DALLAS (CN) - A Republican judge in Dallas County is facing criticism for refusing to perform same-sex marriages, citing his religious freedom under a controversial advisory opinion from Texas Attorney General Ken Paxton.

Describing himself as a "devout Catholic," Justice of the Peace Bill Metzger said Wednesday that his "sincerely held religious belief" prevent him from being "forced to conduct anything but a traditional wedding" under Paxton's nonbinding opinion.

"Recently, I have been asked about my beliefs and stance on traditional marriage," Metzger wrote on Facebook. "I think it is important to point out that this is the law in Texas per Attorney General Ken Paxton's legal interpretation via opinion KG-0025: 'Justices of the peace retain religious freedoms, and may claim that the government cannot force them to conduct same-sex wedding ceremonies over their religious objections.'"

Paxton issued his opinion within days of the U.S. Supreme Court's landmark ruling in Obergefell v. Hodges, which struck down state bans on same-sex marriage and made it legal nationwide, in June. Paxton did recommend to judges and county clerks that they can invoke their religious rights in refusing, but warned that they might be sued.

A former Texas Democratic Party official later filed an ethics complaint against Paxton claiming his opinion urges county officials to defy the Supreme Court.

Cece Cox with the LGBT advocacy group Resource Center in Dallas said Metzger's policy is not how equal policy works under the law.

"Of course people could go somewhere else to get their marriage license but they shouldn't have to do that," she told ABC affiliate WFAA. "If he chooses not to marry a gay couple, he'll be in violation of the law."
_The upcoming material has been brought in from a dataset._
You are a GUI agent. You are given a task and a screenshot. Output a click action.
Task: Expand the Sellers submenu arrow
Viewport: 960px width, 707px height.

Retired state District Judge John Creuzot, a Democrat, said the policy is "not on solid legal footing" under state or federal law.

"If I do marriages, I either do none or all," Creuzot told WFAA. "It's a bad signal to be a judge, even if it is a justice of the peace, and then make an independent decision that you're going to follow the law for some folks and not for others."

Hood County Clerk Katie Lang made headlines when she invoked Paxton's opinion within days of the Obergefell ruling. She was quickly sued by a Granbury same-sex couple in Fort Worth Federal Court after she repeatedly refused to issue them a same-sex marriage license and "humiliated" them.

After Lang relented, Hood County officials settled the lawsuit by paying the couple's $44,000 legal bill.

Same-sex couples rejected by Metzler are urged to contact the attorneys in the Lang case, Austin Kaplan and Jan Soifer in Austin, The New Civil Rights Movement reported.

Dallas County Democratic Party chairwoman Carol Donovan blasted Metzger's announcement and demanded his resignation on Friday. She said he was failing to recognize the separation of church and state.

"By refusing to officiate same-sex marriages, Judge Bill Metzger is not only violating federal law, as interpreted by the United States Supreme Court, but he is also violating his Oath of Office," Donovan said in a statement.